Le problème est que le gardien libournais avait déjà écopé d'un avertissement pour anti jeu et qu'il aurait donc dû, avec un second carton jaune, débarrasser la pelouse. Alors, Auroux se dégonfla : il sévit bien à l'encontre de Bagayoko mais il épargna Pionnier. Avec raison, l'attaquant nantais considéra qu'il y avait de l'injustice dans l'air. Avec tort, il dépassa les bornes pour le faire savoir à l'arbitre puisqu'il l'insulta. Carton rouge, décréta Auroux qui le 29 octobre dernier avait déjà expulsé Capoue à Niort, en fin de rencontre.

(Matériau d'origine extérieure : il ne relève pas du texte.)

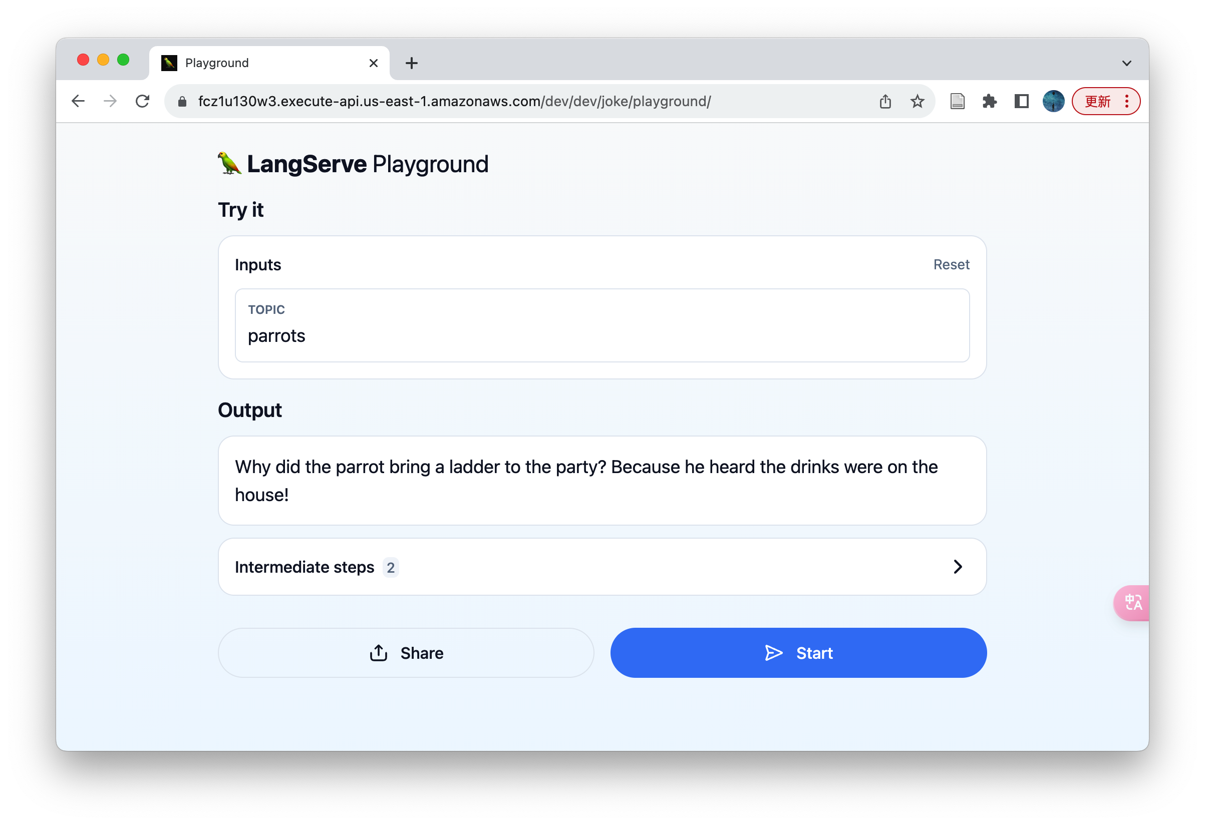Click the Reset link to clear inputs
The width and height of the screenshot is (1205, 825).
click(952, 265)
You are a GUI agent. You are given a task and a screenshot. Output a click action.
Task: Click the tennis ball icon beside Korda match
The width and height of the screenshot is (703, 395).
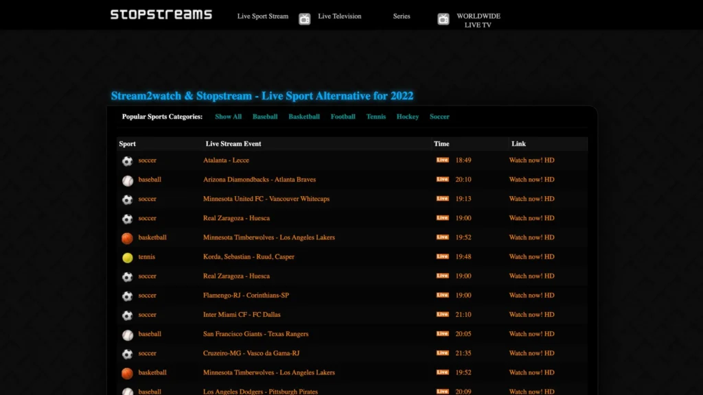click(x=127, y=257)
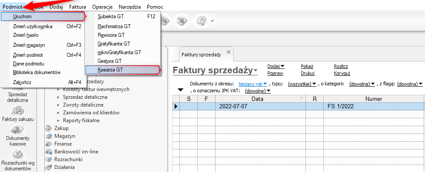Viewport: 425px width, 172px height.
Task: Select the Zakup module icon in tree
Action: pos(49,128)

A dix et durant les sept dernières minutes, donc cinq de temps additionnel, Nantes continua à pousser. En vain. D'ailleurs, il est permis d'estimer qu'il ne méritait pas mieux que ce partage des points.
Puisque le match a été tristounet on ne résiste pas à l'envie de vous raconter une histoire cocasse qui se déroula ensuite, dans les coulisses. Alors qu'un spectateur discutait avec Didier Tholot et ne partageait visiblement pas son avis, l'entraîneur libournais crut trancher le débat à son avantage en lançant : « mais qu'est-ce que vous y connaissez ? Vous n'avez jamais joué au foot vous ! »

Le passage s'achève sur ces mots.